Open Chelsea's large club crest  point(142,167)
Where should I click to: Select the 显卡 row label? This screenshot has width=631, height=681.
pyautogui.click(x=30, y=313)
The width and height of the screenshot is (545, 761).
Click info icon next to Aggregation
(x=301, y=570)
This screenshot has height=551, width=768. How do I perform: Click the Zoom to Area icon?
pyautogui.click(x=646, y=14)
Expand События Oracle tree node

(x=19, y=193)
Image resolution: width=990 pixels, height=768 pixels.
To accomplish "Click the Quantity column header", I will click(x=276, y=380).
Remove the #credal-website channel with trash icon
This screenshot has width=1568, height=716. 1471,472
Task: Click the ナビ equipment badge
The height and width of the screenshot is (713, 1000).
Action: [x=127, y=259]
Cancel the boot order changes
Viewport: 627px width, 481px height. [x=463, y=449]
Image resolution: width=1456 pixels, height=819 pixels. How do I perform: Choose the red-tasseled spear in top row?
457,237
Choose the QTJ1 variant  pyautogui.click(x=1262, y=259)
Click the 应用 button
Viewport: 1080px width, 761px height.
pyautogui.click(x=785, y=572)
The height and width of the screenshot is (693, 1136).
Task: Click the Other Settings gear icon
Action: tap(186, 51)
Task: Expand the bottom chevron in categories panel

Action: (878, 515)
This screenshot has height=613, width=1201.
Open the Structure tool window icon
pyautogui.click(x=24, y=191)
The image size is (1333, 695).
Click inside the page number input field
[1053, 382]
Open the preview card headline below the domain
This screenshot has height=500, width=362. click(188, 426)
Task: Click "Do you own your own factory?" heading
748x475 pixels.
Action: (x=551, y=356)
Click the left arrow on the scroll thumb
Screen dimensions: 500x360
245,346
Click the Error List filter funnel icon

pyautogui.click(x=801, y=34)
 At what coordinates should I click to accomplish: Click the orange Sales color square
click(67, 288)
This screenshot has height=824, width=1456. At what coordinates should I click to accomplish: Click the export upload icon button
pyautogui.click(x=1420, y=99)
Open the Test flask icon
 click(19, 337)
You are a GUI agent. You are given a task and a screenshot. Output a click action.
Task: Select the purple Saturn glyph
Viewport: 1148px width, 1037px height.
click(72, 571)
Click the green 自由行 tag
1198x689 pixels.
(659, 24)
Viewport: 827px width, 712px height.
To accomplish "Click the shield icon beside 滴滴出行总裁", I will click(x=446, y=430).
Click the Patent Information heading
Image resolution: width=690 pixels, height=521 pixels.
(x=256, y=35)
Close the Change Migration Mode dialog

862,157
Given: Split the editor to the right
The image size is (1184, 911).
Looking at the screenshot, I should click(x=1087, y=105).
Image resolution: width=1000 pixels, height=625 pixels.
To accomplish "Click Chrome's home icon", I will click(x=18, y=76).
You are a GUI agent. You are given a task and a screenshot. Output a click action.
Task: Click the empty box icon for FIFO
______
### What you should do
Repeat the entire listing exactly.

### Finished task
Open Chelsea's large club crest  point(142,167)
Where should I click to: Select the 显卡 row label? This screenshot has width=631, height=681.
pyautogui.click(x=30, y=313)
The width and height of the screenshot is (545, 761).
Click info icon next to Aggregation
(x=301, y=570)
This screenshot has height=551, width=768. How do I perform: Click the Zoom to Area icon?
pyautogui.click(x=646, y=14)
Expand События Oracle tree node

(x=19, y=193)
Image resolution: width=990 pixels, height=768 pixels.
To accomplish "Click the Quantity column header", I will click(x=276, y=380).
Remove the #credal-website channel with trash icon
This screenshot has width=1568, height=716. 1471,472
Task: Click the ナビ equipment badge
The height and width of the screenshot is (713, 1000).
Action: [x=127, y=259]
Cancel the boot order changes
Viewport: 627px width, 481px height. [x=463, y=449]
Image resolution: width=1456 pixels, height=819 pixels. How do I perform: Choose the red-tasseled spear in top row?
457,237
Choose the QTJ1 variant  pyautogui.click(x=1262, y=259)
Click the 应用 button
Viewport: 1080px width, 761px height.
pyautogui.click(x=785, y=572)
The height and width of the screenshot is (693, 1136).
Task: Click the Other Settings gear icon
Action: tap(186, 51)
Task: Expand the bottom chevron in categories panel

Action: (878, 515)
This screenshot has height=613, width=1201.
Open the Structure tool window icon
pyautogui.click(x=24, y=191)
The image size is (1333, 695).
Click inside the page number input field
[1053, 382]
Open the preview card headline below the domain
This screenshot has height=500, width=362. click(188, 426)
Task: Click "Do you own your own factory?" heading
748x475 pixels.
Action: (x=551, y=356)
Click the left arrow on the scroll thumb
Screen dimensions: 500x360
245,346
Click the Error List filter funnel icon

pyautogui.click(x=801, y=34)
 At what coordinates should I click to accomplish: Click the orange Sales color square
click(67, 288)
This screenshot has height=824, width=1456. At what coordinates should I click to accomplish: Click the export upload icon button
pyautogui.click(x=1420, y=99)
Open the Test flask icon
 click(19, 337)
You are a GUI agent. You are given a task and a screenshot. Output a click action.
Task: Select the purple Saturn glyph
Viewport: 1148px width, 1037px height.
click(72, 571)
Click the green 自由行 tag
1198x689 pixels.
(659, 24)
Viewport: 827px width, 712px height.
To accomplish "Click the shield icon beside 滴滴出行总裁", I will click(x=446, y=430).
Click the Patent Information heading
Image resolution: width=690 pixels, height=521 pixels.
(x=256, y=35)
Close the Change Migration Mode dialog

862,157
Given: Split the editor to the right
The image size is (1184, 911).
Looking at the screenshot, I should click(x=1087, y=105).
Image resolution: width=1000 pixels, height=625 pixels.
To accomplish "Click Chrome's home icon", I will click(x=18, y=76).
You are a GUI agent. You are given a task and a screenshot. Output a click action.
Task: Click the empty box icon for FIFO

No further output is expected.